Les six plus grandes banques canadiennes peuvent résister à un choc pétrolier prolongé à 100 $ le baril, mais la concentration des actions liées à l'intelligence artificielle et l'effet de levier des fonds spéculatifs constituent des menaces croissantes pour la stabilité financière, a déclaré jeudi la Banque du Canada.
La Banque du Canada a indiqué que le système financier du pays demeure résilient dans un contexte de risques géopolitiques et économiques croissants, avertissant que la concentration des actions liées à l'IA et l'effet de levier des fonds spéculatifs sur les marchés obligataires rendent les marchés vulnérables à une correction brutale.
« Prises individuellement, ces vulnérabilités et d'autres semblent gérables », a déclaré Carolyn Rogers, première sous-gouverneure de la Banque du Canada. « Cependant, l'environnement économique et géopolitique est devenu plus volatil. Et cela a augmenté la probabilité qu'un nouveau choc ou une combinaison de chocs puisse entraîner la cristallisation simultanée de plusieurs vulnérabilités. »

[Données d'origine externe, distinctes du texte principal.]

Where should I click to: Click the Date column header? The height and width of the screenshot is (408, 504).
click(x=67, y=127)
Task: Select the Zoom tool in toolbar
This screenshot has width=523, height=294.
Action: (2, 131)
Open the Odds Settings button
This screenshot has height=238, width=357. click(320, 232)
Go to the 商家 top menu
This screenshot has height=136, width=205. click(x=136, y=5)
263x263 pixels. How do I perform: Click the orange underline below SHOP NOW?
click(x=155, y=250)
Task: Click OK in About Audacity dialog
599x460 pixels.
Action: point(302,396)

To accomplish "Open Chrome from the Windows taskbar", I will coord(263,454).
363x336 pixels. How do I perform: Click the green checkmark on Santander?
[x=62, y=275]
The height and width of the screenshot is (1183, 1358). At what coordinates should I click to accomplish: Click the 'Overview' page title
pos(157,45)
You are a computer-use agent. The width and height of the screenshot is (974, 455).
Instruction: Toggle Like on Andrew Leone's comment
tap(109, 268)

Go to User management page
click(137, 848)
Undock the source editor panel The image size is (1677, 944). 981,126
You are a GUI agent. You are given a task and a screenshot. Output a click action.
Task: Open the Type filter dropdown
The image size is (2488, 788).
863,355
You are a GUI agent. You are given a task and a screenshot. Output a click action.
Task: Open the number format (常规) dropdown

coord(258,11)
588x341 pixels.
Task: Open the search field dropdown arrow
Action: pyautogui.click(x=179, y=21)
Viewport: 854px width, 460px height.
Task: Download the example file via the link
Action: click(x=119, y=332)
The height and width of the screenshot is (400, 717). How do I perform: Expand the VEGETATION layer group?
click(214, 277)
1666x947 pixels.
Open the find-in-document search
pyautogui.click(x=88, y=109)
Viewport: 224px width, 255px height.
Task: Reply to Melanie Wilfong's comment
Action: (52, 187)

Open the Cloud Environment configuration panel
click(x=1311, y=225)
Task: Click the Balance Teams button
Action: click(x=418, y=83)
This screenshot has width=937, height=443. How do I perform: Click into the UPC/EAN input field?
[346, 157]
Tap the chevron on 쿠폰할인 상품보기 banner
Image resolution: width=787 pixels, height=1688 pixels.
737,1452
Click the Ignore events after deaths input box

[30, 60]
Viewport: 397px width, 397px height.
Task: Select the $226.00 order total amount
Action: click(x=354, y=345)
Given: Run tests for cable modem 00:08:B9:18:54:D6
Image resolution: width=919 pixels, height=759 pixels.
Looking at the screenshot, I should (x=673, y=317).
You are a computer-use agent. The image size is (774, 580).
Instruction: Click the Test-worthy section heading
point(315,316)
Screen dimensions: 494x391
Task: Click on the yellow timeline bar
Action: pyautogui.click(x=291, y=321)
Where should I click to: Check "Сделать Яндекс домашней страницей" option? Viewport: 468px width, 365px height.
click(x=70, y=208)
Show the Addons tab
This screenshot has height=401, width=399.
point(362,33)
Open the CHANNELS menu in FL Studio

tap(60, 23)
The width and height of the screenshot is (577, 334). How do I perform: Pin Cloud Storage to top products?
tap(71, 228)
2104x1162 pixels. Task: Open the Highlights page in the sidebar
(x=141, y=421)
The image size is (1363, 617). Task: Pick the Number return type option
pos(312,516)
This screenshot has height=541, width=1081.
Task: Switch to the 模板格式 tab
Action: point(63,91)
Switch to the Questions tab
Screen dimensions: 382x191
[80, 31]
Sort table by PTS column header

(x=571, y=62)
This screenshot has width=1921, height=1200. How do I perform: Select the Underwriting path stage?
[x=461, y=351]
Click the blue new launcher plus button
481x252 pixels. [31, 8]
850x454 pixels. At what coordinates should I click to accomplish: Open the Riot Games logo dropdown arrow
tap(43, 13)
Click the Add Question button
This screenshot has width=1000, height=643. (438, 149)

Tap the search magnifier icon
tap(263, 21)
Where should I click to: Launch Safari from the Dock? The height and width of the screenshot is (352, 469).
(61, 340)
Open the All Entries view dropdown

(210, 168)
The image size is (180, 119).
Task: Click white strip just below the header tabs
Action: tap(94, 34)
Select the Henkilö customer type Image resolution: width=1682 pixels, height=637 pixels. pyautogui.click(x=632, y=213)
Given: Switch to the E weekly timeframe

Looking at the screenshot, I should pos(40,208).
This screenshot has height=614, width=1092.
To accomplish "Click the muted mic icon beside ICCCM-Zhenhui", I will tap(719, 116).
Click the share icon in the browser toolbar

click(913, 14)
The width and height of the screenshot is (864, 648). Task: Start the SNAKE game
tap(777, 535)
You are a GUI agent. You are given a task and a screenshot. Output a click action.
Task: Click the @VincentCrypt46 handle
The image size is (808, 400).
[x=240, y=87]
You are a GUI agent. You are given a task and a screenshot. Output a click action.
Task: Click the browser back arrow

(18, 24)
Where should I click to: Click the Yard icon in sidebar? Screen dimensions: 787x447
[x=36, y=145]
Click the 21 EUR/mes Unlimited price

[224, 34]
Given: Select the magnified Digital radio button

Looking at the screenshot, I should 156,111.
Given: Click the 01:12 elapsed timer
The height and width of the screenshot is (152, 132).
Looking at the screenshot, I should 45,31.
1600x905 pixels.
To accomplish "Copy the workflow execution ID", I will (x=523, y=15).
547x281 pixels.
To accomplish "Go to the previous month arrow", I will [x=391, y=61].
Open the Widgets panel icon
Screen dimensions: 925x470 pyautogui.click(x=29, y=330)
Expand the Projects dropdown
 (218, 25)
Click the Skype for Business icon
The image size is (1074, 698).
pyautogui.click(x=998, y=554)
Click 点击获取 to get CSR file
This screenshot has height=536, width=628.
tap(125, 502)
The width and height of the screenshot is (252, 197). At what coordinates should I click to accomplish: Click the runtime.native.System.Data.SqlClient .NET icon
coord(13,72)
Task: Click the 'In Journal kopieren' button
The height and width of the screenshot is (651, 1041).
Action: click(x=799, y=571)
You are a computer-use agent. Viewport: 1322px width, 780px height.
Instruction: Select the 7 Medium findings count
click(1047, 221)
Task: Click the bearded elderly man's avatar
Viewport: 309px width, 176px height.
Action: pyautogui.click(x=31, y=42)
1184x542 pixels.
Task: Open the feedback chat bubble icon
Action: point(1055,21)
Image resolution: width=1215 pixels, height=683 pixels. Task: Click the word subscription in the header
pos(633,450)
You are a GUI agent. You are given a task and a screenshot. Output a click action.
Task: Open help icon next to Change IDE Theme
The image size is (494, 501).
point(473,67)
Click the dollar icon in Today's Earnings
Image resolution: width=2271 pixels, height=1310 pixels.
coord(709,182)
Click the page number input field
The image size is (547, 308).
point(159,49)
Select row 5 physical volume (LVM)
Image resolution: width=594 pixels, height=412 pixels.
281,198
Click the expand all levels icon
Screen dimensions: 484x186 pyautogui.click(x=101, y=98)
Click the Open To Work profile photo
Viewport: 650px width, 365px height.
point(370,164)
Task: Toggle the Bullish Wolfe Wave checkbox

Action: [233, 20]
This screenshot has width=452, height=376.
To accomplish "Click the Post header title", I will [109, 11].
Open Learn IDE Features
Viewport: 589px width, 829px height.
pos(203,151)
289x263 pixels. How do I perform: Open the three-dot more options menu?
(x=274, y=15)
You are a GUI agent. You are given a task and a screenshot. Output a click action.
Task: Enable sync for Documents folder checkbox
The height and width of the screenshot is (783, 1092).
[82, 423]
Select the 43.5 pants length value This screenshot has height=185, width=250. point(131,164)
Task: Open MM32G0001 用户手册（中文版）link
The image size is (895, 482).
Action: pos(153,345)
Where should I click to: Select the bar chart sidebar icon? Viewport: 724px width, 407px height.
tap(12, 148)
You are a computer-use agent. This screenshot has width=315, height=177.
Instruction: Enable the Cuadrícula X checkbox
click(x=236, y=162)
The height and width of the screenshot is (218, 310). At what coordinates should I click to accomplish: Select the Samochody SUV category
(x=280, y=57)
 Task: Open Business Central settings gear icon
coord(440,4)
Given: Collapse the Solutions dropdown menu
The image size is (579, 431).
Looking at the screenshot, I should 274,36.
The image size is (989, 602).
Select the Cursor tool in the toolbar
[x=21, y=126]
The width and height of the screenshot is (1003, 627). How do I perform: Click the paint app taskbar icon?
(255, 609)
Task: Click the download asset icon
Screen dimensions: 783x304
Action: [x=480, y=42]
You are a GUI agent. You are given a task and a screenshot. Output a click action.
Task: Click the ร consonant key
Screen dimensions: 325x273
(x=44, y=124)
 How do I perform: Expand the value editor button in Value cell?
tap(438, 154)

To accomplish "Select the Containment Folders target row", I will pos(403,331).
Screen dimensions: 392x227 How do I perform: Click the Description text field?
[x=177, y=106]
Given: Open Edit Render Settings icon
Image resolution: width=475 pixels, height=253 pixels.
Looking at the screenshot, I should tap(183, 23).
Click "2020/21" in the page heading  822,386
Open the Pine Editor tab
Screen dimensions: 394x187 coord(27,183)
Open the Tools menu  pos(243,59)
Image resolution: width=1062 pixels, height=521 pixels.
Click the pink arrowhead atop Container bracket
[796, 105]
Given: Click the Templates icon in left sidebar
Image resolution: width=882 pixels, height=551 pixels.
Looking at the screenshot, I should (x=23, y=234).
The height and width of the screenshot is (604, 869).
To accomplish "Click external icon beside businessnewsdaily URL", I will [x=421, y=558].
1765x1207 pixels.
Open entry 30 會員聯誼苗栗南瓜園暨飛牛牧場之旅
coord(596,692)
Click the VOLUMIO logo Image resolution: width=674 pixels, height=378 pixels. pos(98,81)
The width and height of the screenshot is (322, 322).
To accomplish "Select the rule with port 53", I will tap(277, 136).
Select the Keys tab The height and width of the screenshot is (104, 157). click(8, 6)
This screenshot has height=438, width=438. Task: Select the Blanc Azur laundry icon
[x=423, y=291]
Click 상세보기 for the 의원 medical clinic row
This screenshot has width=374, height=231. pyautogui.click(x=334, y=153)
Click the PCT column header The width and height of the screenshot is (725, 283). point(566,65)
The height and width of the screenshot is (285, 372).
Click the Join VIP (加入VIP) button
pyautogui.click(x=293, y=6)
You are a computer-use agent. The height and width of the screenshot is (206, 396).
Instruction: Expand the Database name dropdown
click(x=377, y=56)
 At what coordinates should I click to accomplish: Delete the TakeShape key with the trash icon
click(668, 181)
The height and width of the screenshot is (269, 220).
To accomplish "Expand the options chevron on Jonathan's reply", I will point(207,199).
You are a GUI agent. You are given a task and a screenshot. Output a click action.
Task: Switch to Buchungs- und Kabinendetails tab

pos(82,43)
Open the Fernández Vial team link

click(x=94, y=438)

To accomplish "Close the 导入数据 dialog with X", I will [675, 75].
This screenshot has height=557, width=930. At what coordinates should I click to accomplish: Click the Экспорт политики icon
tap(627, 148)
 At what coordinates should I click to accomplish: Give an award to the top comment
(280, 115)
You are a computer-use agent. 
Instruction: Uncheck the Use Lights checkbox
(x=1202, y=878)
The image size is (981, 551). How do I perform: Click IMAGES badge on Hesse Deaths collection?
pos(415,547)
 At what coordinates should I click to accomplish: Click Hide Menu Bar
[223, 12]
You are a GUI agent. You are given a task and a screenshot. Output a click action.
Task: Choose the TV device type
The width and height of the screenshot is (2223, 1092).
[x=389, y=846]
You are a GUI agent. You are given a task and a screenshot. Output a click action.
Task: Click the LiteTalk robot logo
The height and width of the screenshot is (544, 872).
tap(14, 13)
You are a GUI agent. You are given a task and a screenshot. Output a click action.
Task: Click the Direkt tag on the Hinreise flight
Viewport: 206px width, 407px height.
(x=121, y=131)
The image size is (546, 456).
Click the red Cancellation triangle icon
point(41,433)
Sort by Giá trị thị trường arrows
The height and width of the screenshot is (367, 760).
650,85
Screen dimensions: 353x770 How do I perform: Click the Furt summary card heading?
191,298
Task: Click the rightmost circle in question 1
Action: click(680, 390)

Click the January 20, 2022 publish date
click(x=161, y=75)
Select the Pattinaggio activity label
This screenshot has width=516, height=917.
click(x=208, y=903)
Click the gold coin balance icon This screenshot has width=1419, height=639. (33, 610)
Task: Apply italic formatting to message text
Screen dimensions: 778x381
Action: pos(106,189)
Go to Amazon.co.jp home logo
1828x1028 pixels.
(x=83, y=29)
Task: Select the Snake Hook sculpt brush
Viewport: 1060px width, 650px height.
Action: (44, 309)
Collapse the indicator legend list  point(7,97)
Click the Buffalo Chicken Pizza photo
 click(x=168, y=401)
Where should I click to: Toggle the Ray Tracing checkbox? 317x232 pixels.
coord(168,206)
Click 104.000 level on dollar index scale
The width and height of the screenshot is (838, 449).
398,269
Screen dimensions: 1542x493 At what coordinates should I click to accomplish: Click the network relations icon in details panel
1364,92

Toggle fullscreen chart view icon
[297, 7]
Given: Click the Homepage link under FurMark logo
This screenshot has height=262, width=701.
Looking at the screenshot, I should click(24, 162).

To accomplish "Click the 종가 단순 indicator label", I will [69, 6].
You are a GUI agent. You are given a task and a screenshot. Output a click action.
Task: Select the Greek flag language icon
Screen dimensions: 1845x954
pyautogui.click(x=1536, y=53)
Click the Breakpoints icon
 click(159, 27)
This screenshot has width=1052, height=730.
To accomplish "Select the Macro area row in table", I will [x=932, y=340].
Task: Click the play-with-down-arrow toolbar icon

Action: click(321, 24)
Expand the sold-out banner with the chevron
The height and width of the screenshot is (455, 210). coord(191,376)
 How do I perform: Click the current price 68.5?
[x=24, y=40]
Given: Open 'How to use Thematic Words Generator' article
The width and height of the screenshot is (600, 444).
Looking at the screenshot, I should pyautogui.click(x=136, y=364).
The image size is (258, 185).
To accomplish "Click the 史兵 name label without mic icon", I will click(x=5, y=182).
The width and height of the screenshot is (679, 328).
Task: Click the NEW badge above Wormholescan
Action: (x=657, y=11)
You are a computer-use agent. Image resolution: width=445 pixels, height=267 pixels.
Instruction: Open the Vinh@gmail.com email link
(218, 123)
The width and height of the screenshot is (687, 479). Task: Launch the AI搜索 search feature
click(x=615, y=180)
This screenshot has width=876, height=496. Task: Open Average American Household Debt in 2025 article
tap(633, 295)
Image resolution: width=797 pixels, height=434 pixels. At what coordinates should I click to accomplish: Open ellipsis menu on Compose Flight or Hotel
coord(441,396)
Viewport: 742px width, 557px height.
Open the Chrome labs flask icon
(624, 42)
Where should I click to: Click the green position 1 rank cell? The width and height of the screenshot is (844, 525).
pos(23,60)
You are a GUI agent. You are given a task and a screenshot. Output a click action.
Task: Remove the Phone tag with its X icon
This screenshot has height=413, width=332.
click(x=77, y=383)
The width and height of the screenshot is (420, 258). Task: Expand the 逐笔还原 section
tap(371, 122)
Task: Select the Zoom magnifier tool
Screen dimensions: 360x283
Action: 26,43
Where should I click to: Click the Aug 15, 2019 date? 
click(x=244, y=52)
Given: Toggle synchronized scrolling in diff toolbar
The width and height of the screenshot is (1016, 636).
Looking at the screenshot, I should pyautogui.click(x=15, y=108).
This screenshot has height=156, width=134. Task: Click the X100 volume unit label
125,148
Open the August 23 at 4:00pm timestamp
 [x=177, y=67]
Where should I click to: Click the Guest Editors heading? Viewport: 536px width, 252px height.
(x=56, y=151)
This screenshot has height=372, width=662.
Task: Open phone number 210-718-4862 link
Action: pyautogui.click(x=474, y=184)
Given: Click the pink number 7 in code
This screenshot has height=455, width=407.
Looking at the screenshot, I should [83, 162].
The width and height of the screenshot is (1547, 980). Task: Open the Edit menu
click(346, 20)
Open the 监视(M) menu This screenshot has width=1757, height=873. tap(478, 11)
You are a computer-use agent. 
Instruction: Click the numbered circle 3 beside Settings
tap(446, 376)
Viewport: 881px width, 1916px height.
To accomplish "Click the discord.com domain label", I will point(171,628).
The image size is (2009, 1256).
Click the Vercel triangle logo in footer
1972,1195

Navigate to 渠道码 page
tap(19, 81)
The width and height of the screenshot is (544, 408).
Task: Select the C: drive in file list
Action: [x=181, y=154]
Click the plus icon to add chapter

Le Rapport sur la stabilité financière 2026 de la banque centrale, publié jeudi, a identifié trois vulnérabilités clés : la concentration des investissements boursiers dans les grandes entreprises technologiques investies dans l'intelligence artificielle, le rôle accru des fonds spéculatifs sur les marchés du financement à un jour et des obligations d'État, et le risque qu'un choc géopolitique ou économique puisse déclencher une récession profonde et une hausse du chômage. Les grandes banques canadiennes se sont renforcées au cours de la dernière année, avec une rentabilité accrue et des réserves de fonds propres saines, selon le rapport.
L'exercice de simulation de crise de la banque centrale a supposé que les prix du pétrole brut resteraient à 100 $ le baril pendant trois ans — un scénario lié à l'escalade du conflit au Moyen-Orient — et a conclu que les grands prêteurs du pays demeureraient résilients, capables de soutenir l'économie même en cas de ralentissement sévère. Cette évaluation intervient alors que les plus grandes banques à charte du Canada ont publié de solides résultats trimestriels, avec des réserves de fonds propres bien au-dessus des niveaux réglementaires minimaux.
Concentration de l'IA et effet de levier des fonds spéculatifs
Un choc négatif dans le secteur de l'IA pourrait déclencher une correction soudaine avec un impact disproportionné sur les indices boursiers généraux, indique le rapport, notant que les valorisations boursières ont continué d'augmenter tout en devenant de plus en plus concentrées dans une poignée de grandes entreprises technologiques. La banque centrale a également signalé l'empreinte croissante des fonds spéculatifs sur les marchés du financement à un jour et des obligations d'État, avertissant qu'un retrait soudain de leur activité pourrait gravement nuire à la liquidité du marché et générer un stress financier plus large.
Mme Rogers a déclaré que les risques identifiés dans le rapport de l'année dernière se sont stabilisés, à l'exception de la participation des fonds spéculatifs sur le marché de la dette souveraine. La banque centrale craint qu'en période de stress financier, les fonds spéculatifs puissent avoir du mal à maintenir leurs avoirs en titres d'État canadiens s'ils perdent l'accès au financement ou sont confrontés à des appels de marge importants.
Ménages et renouvellements hypothécaires
Concernant les finances des ménages, la banque centrale a déclaré que les emprunteurs gèrent bien la vague de renouvellements hypothécaires, cette vulnérabilité devant être complètement résorbée d'ici le second semestre 2027. La valeur nette globale des ménages s'est améliorée, tirée historiquement par les prix de l'immobilier et plus récemment par les gains des marchés financiers, bien que les ratios d'endettement aient légèrement augmenté.
Le sous-gouverneur Toni Gravelle a déclaré que les grandes banques canadiennes sont devenues plus résilientes au cours de la dernière année, avec une rentabilité accrue et des réserves de fonds propres saines. « Elles ont également mis de côté des fonds supplémentaires pour absorber d'éventuelles pertes sur prêts », a déclaré M. Gravelle. « Cela les positionne pour soutenir l'économie et le système financier, même en cas de ralentissement sévère. »
Les conclusions du rapport sont intervenues alors que les plus grands prêteurs du Canada ont publié des bénéfices soutenus par une baisse des provisions pour prêts douteux. Les banques restent prudentes quant aux risques posés par le conflit au Moyen-Orient et les tensions commerciales persistantes entre le Canada et les États-Unis, mais prévoient que l'économie croîtra cette année et bénéficiera des flux de capitaux étrangers vers les projets de ressources naturelles et d'infrastructure.
Le gouverneur de la Banque du Canada, Tiff Macklem, n'était pas disponible pour présenter les conclusions du rapport en raison d'une affaire personnelle, a déclaré un porte-parole de la banque centrale.